• _TASK DESCRIPTION_: If a line in the data contains "computer", copy it out.
--- DATASET RECORDS Enclosed Below ---
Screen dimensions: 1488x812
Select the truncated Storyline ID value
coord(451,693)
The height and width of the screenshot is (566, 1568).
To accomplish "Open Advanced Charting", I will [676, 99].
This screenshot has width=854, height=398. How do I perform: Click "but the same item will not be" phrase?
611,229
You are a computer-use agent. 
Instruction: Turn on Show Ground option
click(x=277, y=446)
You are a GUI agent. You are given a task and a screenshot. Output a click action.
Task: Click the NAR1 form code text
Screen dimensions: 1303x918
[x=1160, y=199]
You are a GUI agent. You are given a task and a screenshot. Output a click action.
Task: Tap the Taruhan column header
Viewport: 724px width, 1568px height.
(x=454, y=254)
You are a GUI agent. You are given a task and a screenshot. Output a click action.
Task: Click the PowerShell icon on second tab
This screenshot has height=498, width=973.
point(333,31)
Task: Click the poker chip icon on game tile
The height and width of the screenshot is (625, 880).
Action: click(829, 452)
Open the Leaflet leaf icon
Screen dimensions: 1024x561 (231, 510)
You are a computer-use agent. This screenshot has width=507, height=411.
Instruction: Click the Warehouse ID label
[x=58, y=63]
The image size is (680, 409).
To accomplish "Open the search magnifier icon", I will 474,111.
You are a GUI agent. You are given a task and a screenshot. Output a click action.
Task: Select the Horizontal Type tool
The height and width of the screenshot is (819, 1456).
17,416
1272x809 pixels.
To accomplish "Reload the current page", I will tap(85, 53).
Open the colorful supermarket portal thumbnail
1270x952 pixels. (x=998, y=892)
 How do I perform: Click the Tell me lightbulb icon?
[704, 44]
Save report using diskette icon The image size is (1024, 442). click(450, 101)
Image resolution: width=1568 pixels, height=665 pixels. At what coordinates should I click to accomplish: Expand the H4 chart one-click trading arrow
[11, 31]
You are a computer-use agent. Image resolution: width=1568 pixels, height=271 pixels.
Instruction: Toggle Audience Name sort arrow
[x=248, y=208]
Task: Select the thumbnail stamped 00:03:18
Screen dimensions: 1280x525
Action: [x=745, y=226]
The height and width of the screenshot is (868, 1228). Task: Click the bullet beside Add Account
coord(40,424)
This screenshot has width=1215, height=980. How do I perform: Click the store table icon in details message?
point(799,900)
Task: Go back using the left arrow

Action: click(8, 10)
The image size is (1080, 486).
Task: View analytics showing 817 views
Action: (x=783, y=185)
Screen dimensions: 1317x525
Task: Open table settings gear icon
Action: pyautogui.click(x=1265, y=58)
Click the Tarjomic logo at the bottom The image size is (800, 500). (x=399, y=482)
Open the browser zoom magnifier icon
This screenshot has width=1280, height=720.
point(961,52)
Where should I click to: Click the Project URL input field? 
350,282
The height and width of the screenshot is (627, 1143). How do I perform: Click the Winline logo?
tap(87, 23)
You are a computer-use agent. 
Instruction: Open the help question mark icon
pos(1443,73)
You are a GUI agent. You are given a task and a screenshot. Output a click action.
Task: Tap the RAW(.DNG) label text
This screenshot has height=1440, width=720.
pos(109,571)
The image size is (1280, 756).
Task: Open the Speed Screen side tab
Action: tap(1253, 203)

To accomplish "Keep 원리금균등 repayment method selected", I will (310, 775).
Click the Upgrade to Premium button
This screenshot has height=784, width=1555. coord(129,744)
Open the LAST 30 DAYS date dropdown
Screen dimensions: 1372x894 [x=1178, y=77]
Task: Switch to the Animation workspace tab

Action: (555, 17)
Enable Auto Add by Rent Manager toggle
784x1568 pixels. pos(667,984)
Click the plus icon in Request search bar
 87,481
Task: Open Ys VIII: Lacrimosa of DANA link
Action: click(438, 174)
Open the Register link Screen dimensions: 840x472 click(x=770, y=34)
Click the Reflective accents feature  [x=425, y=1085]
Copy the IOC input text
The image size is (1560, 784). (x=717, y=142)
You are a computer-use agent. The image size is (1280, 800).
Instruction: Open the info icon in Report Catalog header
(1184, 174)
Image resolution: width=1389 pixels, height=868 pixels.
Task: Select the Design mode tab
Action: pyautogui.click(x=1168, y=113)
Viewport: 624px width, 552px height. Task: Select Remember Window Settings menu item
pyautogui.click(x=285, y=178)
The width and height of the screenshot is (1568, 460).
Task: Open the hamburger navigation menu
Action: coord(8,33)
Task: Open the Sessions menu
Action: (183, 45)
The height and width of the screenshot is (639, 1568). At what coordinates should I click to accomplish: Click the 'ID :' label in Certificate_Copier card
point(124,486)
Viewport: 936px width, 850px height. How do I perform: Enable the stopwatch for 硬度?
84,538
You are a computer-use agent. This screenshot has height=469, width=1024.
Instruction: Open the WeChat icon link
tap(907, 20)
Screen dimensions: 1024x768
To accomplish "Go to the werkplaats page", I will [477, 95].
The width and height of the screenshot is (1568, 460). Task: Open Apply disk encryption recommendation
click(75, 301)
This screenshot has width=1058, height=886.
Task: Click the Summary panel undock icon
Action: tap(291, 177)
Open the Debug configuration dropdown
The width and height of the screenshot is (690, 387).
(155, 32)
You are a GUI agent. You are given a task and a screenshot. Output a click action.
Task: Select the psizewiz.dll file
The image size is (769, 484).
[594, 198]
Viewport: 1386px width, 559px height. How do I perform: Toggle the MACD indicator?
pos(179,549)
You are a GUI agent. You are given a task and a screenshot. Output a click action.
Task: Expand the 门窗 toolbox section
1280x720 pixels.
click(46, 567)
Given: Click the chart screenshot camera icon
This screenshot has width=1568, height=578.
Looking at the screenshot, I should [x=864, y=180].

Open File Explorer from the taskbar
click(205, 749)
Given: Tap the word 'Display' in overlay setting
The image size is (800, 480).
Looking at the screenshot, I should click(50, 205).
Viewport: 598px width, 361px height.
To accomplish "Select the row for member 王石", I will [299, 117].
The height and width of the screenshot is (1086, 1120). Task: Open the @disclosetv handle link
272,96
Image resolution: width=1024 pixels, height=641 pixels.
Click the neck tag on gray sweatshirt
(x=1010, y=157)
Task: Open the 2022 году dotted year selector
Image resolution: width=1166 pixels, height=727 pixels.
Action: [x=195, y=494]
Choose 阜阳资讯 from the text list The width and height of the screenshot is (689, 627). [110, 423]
--- End of Enclosed DATASET RECORDS ---
• _EXERCISE RESULT_:
You are a computer-use agent. 
You are a computer-use agent. This screenshot has width=507, height=411.
You are a computer-use agent. Image resolution: width=1568 pixels, height=271 pixels.
You are a computer-use agent. 
You are a computer-use agent. The image size is (1280, 800).
You are a computer-use agent. This screenshot has height=469, width=1024.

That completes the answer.